Text:
The classification of 30 Patients of a group by severity of postoperative pain presented in Table 2 . The frequency table for this data computed by using the software NCSS[ 8 ] is shown in Table 3 .

The classification of post-operative pain in patients

The frequency table for the variable pain

Graphical display of qualitative data

The qualitative data are commonly displayed by bar graphs and pie charts.[ 9 ]

Bar graphs displays information of the frequency, relative frequency or percentage of each category on vertical axis or horizontal axis of the graph. [ Figure 2 ] Pie charts depicts the same information in divided slices in a complete circle. The area for the circle is equal to the frequency, relative frequency or percentage of that category [ Figure 3 ].

The bar graph generated by computer using NCSS software for the variable pain

The Pie graph generated by computer using NCSS software for the variable pain

Quantitative data

Tabulation of quantitative data.

The quantitative data are usually presented as frequency distribution or relative frequency rather than percentage. The data are divided into different classes. The upper and lower limits or the width of classes will depend up on the size of the data and can easily be adjusted.

The frequency distribution and relative frequency distribution table can be constructed in the following manner:

• The quantitative data are divided into number of classes. The lower limit and upper limit of the classes have to be defined.
• The range or width of the class intervals can be calculated by dividing the difference in the upper limit and lower limit by total number of classes.

Available data:
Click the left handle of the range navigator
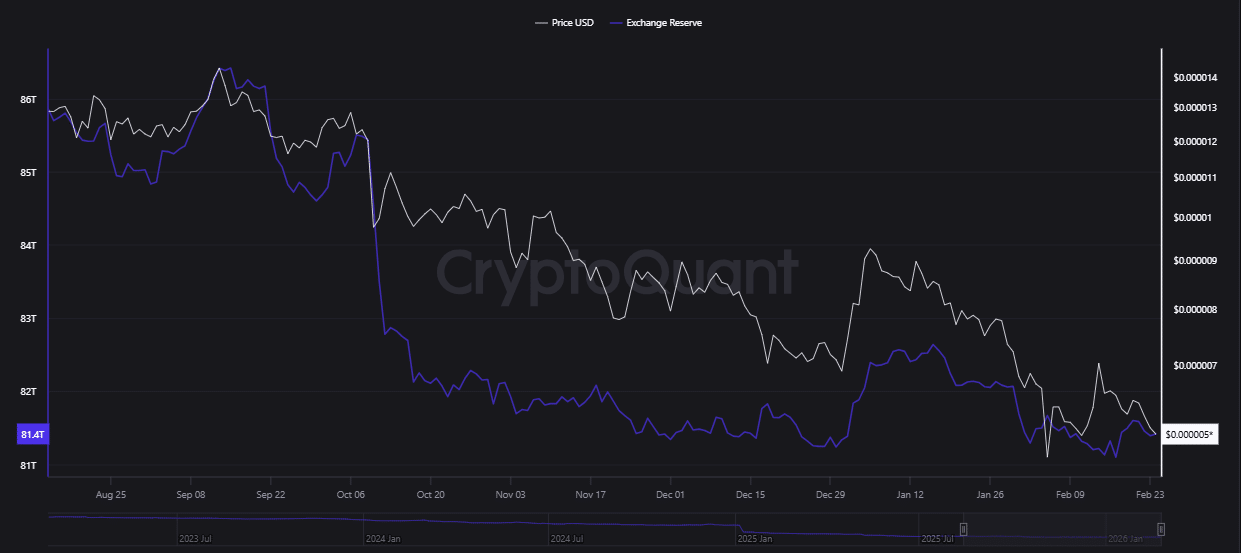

Activity list:
(a) In the text on presenting qualitative and quantitative data, how many patients were classified by severity of postoperative pain?
(b) From the text on presenting data, duplicate the passage starting at "The bar graph" and ending at "of quantitative data.".

Solutions to the problems:
(a) 30 patients.

(b)
The bar graph generated by computer using NCSS software for the variable pain

The Pie graph generated by computer using NCSS software for the variable pain

Quantitative data

Tabulation of quantitative data.